Typing in an Indian language in its native script is typically more difficult, and can often take three times as long, compared to English. As a result, many people search in English even if they really would prefer to see results in a local language they understand.

Search will show relevant results in more Indian languages

Over the next month, Search will start to show relevant content in supported Indian languages where appropriate, even if the local language query is typed in English. This functionality will also better serve bilingual people who are comfortable reading both English and an Indian language. It will roll out in five Indian languages: Hindi, Bangla, Marathi, Tamil, and Telugu.

Enabling people to use apps in the language of their choice

Just like you use different tools for different tasks, we know (because we do it ourselves) people often select a specific language for a particular situation. Rather than guessing preferences, we launched the ability to easily change the language of Google Assistant and Discover to be different from the phone language. Today in India, more than 50 percent of the content viewed on Google Discover is in Indian languages. A third of Google Assistant users in India are using it in an Indian language, and since the launch of Assistant language picker, queries in Indian languages have doubled.

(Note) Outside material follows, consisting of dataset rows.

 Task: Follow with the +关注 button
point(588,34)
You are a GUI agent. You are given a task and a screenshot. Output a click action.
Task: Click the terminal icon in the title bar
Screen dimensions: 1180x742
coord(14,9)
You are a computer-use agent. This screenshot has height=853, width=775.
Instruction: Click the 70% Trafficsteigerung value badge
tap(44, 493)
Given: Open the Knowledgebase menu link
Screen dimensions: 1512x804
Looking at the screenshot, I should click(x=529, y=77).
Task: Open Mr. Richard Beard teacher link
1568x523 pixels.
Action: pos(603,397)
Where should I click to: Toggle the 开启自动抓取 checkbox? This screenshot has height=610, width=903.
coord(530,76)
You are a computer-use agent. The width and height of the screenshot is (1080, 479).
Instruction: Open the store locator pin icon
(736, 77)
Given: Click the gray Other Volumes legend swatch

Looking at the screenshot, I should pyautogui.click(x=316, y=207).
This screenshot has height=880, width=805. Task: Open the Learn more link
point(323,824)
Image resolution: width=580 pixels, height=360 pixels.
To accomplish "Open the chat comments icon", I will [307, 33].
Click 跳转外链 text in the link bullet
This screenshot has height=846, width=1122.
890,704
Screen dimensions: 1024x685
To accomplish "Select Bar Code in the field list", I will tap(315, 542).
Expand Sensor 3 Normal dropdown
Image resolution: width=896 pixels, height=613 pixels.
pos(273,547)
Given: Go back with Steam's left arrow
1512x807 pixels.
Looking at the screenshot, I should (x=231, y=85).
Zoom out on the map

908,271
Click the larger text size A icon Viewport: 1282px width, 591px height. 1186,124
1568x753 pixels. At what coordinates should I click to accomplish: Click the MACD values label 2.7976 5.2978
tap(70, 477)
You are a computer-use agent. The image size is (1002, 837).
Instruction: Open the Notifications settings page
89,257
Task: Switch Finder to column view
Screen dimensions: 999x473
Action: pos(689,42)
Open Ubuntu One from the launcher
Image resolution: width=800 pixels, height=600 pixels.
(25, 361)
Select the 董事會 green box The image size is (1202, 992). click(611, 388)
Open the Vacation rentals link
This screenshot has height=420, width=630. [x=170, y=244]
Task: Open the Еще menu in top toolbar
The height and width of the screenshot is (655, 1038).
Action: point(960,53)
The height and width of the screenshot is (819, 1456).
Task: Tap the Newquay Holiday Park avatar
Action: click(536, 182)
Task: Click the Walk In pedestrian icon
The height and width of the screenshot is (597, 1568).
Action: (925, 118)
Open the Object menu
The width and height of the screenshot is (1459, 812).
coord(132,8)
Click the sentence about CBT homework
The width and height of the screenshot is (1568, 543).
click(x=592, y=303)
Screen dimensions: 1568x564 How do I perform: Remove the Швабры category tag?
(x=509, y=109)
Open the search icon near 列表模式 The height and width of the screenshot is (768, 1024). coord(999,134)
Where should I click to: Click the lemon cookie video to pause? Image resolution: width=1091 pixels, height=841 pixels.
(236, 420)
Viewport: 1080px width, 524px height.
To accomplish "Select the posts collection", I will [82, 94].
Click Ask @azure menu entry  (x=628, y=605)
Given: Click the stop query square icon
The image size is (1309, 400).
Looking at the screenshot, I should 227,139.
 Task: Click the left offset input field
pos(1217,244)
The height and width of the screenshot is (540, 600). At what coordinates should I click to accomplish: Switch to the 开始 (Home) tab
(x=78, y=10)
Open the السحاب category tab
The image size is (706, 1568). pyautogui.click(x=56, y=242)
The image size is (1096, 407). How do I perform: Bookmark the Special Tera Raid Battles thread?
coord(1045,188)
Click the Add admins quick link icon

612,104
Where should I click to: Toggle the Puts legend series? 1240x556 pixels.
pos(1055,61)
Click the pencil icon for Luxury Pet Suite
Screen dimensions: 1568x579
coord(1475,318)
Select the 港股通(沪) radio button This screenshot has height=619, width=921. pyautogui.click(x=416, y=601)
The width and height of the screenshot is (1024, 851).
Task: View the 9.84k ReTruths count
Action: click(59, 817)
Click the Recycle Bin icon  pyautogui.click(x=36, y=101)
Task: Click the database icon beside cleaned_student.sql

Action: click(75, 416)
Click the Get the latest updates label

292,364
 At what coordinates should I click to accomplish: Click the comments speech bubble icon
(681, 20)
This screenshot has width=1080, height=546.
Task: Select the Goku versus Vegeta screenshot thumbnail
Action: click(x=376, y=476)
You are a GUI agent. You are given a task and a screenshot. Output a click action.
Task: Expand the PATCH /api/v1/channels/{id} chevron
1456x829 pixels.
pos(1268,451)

Maps will now able people to select up to nine Indian languages

We are now extending this ability to Google Maps, where users can quickly and easily change their Maps experience into one of nine Indian languages, by simply opening the app, going to Settings, and tapping ‘App language’. This will allow anyone to search for places, get directions and navigation, and interact with the Map in their preferred local language.

Homework help in Hindi (and English)

Meaning is also communicated with images: and this is where Google Lens can help. From street signs to restaurant menus, shop names to signboards, Google Lens lets you search what you see, get things done faster, and understand the world around you—using just your camera or a photo. In fact more people use Google Lens in India every month than in any other country worldwide. As an example of its popularity, over 3 billion words have been translated in India with Lens in 2020.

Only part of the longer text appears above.